Pepi Stiegler

Personal information
- Full name: Josef Stiegler
- Born: 20 April 1937 (age 89) Lienz, Tyrol, Austria

Skiing career
- Sport: Alpine skiing

Olympics
- Teams: 2 – (1960, 1964)
- Medals: 3 (1 gold)

Medal record
Men's alpine skiing
Representing Austria
Olympic Games &
World Championships
| Gold medal – first place | 1964 Innsbruck | Slalom |
| Silver medal – second place | 1960 Squaw Valley | Giant Slalom |
| Bronze medal – third place | 1964 Innsbruck | Giant Slalom |

= Josef Stiegler =

Austrian alpine skier

Josef "Pepi" Stiegler (born 20 April 1937 in Lienz, Austria) is a former alpine ski racer and Olympic gold medalist. He was a member of the Austrian national ski team during the late 1950s and early 1960s and was one of the world's premier racers. His two children were on the U.S. Ski Team: daughter Resi (b. 1985) was on the World Cup team and son Seppi (b. 1988) was on the Nor-Am circuit.

At the 1960 Winter Olympics of Squaw Valley, Stiegler won a silver medal in the giant slalom and took fifth place in the slalom. At the 1964 Winter Olympics of Innsbruck, he took the bronze medal in giant slalom at Axamer Lizum and then won the gold in slalom, edging out American medalists Billy Kidd and Jimmie Heuga. - He became "Austrian sportsman of the Year 1964".

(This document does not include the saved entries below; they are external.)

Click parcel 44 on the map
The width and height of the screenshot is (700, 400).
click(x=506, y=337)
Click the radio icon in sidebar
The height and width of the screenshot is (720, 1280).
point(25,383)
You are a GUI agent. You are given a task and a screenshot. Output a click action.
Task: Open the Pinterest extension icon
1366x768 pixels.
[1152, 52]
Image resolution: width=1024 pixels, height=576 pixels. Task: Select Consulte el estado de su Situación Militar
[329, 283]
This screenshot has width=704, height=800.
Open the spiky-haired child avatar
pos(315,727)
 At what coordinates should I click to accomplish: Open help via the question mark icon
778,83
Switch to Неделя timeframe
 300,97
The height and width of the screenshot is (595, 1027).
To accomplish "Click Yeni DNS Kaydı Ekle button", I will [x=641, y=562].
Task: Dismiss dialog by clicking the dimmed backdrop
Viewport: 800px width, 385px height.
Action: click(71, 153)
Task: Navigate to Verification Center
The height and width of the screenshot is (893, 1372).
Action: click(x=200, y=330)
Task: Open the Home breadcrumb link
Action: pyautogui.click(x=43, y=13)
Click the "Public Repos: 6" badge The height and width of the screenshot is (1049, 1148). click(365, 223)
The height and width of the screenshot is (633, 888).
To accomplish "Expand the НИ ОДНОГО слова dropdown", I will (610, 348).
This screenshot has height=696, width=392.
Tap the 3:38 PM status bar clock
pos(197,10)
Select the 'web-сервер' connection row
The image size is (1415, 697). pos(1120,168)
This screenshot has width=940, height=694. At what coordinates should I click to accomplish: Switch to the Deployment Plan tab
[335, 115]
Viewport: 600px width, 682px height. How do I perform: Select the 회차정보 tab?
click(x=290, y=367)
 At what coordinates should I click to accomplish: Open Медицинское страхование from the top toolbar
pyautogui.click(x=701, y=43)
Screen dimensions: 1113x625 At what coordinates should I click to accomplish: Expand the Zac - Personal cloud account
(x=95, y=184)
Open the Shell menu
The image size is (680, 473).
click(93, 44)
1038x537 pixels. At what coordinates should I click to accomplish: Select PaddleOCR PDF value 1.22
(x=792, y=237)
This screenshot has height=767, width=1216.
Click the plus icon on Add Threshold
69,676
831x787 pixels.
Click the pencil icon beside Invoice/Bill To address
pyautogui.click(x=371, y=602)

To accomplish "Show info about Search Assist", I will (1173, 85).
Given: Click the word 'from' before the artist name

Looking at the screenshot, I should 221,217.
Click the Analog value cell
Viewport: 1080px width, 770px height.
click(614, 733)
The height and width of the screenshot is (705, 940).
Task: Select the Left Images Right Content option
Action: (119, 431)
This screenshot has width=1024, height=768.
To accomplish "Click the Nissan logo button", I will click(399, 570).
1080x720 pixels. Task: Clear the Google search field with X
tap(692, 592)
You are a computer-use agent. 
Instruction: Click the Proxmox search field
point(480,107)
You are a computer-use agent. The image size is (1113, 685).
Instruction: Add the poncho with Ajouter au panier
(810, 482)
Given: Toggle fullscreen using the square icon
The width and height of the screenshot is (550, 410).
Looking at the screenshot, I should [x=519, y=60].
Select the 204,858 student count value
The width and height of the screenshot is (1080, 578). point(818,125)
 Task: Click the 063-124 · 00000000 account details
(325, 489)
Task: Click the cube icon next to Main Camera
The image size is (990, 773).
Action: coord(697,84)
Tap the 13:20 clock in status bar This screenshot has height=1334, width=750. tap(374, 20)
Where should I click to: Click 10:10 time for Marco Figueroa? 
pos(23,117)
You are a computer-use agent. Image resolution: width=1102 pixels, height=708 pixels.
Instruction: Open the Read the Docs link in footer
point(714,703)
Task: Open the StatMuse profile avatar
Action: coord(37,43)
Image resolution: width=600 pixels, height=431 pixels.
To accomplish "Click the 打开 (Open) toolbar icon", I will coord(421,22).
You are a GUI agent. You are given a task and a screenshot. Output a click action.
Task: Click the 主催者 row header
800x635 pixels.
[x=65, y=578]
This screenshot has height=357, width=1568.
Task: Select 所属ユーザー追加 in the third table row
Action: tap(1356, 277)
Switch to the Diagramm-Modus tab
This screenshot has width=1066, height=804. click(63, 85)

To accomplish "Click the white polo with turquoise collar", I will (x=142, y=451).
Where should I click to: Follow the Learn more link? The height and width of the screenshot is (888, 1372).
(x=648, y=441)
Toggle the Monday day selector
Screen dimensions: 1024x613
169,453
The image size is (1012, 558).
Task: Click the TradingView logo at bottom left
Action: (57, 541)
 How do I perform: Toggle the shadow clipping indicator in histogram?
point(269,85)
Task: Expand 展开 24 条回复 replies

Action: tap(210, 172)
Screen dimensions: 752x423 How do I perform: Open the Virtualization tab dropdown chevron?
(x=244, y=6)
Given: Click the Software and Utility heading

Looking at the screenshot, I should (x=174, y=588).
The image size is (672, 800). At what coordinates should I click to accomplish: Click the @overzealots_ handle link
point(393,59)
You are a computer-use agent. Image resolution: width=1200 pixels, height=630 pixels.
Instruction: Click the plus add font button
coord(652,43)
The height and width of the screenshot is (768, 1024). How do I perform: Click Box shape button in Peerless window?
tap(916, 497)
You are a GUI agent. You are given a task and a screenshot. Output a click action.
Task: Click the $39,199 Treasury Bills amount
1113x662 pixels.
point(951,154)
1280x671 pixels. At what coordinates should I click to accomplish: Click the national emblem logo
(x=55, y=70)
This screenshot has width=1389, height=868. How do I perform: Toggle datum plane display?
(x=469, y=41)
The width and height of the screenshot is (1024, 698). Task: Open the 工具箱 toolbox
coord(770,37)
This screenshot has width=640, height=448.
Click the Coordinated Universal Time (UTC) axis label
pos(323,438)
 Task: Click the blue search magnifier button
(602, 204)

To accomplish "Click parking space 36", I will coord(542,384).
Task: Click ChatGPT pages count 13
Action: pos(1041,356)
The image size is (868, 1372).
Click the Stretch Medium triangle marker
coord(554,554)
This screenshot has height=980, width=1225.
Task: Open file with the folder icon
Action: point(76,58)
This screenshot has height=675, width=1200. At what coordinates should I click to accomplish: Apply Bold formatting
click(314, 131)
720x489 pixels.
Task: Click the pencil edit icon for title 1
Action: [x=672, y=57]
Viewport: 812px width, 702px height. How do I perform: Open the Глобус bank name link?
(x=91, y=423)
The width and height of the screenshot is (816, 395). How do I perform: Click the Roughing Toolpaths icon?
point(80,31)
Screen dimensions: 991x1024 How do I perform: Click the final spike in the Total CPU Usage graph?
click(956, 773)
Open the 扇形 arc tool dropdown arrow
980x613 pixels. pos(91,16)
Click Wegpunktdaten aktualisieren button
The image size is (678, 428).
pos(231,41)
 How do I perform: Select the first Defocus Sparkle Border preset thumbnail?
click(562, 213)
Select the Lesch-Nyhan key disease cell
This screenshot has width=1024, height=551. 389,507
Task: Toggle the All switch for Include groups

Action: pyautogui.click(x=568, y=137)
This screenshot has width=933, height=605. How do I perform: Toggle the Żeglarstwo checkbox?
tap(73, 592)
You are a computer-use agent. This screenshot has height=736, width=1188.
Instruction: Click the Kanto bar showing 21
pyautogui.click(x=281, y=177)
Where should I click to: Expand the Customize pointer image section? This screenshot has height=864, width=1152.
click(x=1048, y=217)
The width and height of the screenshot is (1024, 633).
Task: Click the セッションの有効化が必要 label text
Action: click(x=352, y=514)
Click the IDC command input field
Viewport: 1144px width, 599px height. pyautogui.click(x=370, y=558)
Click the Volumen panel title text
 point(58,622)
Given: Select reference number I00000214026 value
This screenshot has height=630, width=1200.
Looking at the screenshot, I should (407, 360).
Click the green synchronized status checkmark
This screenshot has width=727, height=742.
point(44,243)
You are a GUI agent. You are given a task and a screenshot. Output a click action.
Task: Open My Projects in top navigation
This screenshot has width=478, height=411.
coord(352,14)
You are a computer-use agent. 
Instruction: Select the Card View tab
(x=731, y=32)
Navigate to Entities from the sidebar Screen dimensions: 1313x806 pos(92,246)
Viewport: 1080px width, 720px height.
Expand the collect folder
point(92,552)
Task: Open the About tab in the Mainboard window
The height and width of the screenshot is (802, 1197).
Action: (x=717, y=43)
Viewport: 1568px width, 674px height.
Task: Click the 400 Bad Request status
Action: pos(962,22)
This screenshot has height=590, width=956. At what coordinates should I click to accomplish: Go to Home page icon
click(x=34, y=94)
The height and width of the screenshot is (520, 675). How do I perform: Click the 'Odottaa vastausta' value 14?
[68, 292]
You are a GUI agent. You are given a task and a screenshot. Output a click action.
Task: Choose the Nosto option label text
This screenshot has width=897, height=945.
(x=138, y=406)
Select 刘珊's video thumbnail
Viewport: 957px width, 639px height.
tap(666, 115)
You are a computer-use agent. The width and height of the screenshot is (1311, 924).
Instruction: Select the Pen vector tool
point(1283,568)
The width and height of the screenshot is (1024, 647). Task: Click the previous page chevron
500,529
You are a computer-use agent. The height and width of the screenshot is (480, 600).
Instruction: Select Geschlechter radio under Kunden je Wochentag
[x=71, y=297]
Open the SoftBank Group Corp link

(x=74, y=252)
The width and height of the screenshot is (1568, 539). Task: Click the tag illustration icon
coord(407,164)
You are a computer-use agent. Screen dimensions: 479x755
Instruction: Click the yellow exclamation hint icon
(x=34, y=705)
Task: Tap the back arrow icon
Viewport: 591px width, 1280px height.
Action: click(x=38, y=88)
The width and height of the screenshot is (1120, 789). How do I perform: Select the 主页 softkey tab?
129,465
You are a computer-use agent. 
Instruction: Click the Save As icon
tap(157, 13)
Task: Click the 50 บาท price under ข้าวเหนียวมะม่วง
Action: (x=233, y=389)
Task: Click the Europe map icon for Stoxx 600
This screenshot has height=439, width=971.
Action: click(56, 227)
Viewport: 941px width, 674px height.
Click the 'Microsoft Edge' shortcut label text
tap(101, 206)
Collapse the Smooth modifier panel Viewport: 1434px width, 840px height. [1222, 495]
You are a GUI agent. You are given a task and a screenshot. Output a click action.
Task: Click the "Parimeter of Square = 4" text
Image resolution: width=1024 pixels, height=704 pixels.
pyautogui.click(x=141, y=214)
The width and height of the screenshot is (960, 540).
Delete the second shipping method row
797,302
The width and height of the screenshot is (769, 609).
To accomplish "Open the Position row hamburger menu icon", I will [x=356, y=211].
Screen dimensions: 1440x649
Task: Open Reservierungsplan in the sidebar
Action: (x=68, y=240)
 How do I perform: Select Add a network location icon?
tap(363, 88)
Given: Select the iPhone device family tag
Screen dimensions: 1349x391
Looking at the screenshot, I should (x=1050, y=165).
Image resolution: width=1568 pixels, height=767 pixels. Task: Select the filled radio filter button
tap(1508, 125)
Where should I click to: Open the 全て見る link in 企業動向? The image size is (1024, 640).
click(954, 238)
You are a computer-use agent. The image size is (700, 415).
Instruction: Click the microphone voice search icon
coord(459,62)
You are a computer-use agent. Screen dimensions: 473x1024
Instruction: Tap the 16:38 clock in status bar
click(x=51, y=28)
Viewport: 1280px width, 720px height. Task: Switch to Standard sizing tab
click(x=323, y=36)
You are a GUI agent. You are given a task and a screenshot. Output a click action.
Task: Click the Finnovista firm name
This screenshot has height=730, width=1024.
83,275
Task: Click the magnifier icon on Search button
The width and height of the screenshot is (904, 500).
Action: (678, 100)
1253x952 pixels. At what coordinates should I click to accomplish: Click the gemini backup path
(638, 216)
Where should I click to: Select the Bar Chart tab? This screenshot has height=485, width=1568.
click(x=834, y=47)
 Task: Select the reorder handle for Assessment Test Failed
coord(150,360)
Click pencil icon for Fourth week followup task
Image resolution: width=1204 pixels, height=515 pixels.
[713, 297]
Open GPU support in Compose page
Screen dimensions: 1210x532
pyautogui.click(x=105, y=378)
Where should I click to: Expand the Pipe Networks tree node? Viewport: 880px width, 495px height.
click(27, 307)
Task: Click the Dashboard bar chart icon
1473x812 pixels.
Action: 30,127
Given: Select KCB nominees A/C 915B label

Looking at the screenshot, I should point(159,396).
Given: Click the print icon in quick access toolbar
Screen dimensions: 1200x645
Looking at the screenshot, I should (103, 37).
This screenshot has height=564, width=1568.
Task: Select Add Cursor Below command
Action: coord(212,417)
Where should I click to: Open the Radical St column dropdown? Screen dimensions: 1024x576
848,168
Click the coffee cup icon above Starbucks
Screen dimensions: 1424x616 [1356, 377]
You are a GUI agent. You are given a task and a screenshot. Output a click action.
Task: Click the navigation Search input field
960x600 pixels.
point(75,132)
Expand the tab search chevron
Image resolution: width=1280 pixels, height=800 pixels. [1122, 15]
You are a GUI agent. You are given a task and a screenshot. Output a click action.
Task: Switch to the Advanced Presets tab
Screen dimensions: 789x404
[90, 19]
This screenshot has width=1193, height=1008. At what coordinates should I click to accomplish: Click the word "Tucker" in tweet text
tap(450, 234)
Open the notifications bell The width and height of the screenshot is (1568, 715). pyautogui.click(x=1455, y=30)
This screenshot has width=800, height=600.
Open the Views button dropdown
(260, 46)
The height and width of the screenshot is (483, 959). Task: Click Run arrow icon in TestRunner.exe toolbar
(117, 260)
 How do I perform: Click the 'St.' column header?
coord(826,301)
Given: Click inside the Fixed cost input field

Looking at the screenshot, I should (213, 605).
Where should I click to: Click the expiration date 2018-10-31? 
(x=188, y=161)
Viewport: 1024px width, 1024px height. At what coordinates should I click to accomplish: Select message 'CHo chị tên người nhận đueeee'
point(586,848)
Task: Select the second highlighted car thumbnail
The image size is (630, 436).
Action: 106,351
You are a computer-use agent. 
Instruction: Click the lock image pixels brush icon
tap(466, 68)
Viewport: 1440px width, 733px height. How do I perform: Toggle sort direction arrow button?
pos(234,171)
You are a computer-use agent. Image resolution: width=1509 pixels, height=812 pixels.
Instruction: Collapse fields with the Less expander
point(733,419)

Pepi Stiegler later made appearances at many ski events in the United States and wrote articles for ski magazines. In 1965 in western Wyoming, he became the first ski school director at Jackson Hole. He served in that capacity for 29 years, followed by eight more as ambassador of skiing, and stepped down in 2002 after 37 years with the resort.

Similar to Heuga, Stiegler was diagnosed with multiple sclerosis in 1993. Austrian teammate Egon Zimmermann, gold medalist in the 1964 Olympic downhill, also had MS.

At age 66, Stiegler earned a bachelor's degree in English literature from Montana State University in Bozeman in May 2003.

==Olympic results ==

| Year | Age | Slalom | Giant slalom | Super-G | Downhill | Combined |
| 1960 | 22 | 5 | 2 | not run | 15 | not run |
| 1964 | 26 | 1 | 3 | — |

From 1948 through 1980, the Winter Olympics were also the World Championships for alpine skiing.